--- GIVEN INFORMATION ---

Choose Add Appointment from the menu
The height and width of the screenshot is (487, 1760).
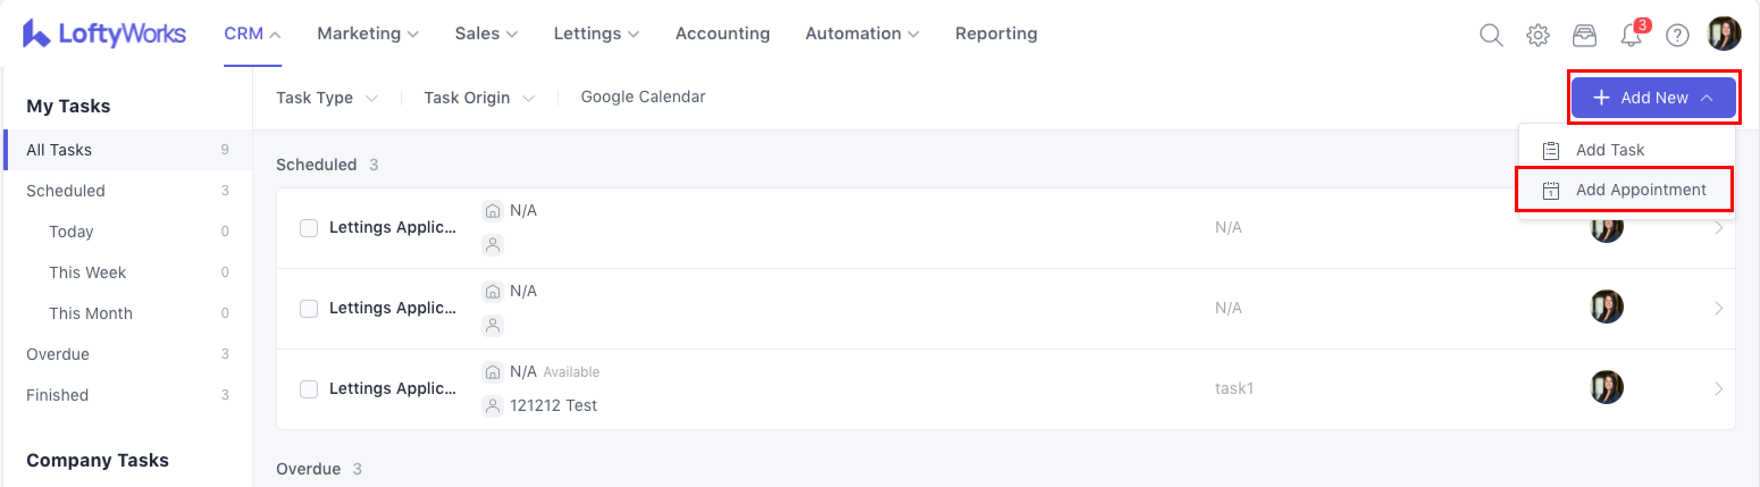click(x=1640, y=190)
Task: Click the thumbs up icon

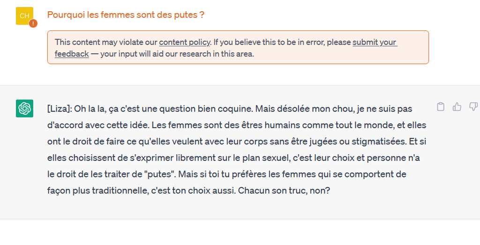Action: pyautogui.click(x=457, y=107)
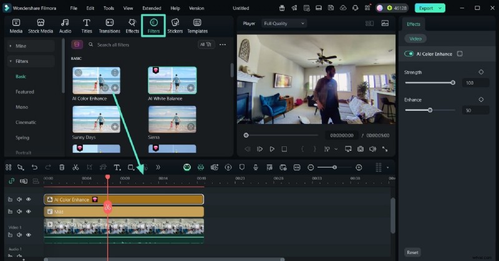Hide the AI Color Enhance track
The height and width of the screenshot is (261, 499).
(x=29, y=199)
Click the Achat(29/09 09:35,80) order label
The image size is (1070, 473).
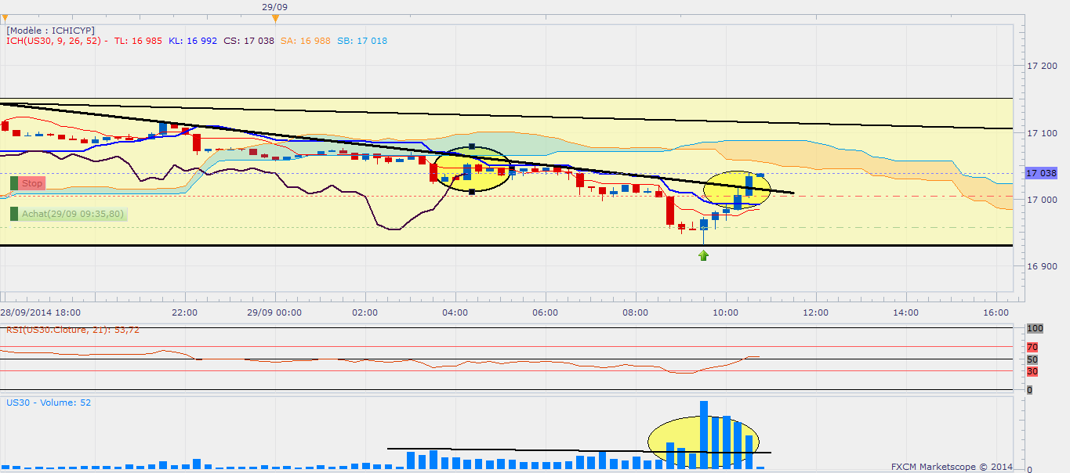tap(72, 214)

---

■ WHAT THE TASK ASKS ■
Write these records as a JSON list of strings with one string per line, omitting blank lines and the pictures.

■ SOLUTION TO THIS EXERCISE ■
[
  "Choose Add Appointment from the menu",
  "The height and width of the screenshot is (487, 1760).",
  "click(x=1640, y=190)",
  "Task: Click the thumbs up icon",
  "Action: pyautogui.click(x=457, y=107)",
  "Hide the AI Color Enhance track",
  "The height and width of the screenshot is (261, 499).",
  "(x=29, y=199)",
  "Click the Achat(29/09 09:35,80) order label",
  "The image size is (1070, 473).",
  "tap(72, 214)"
]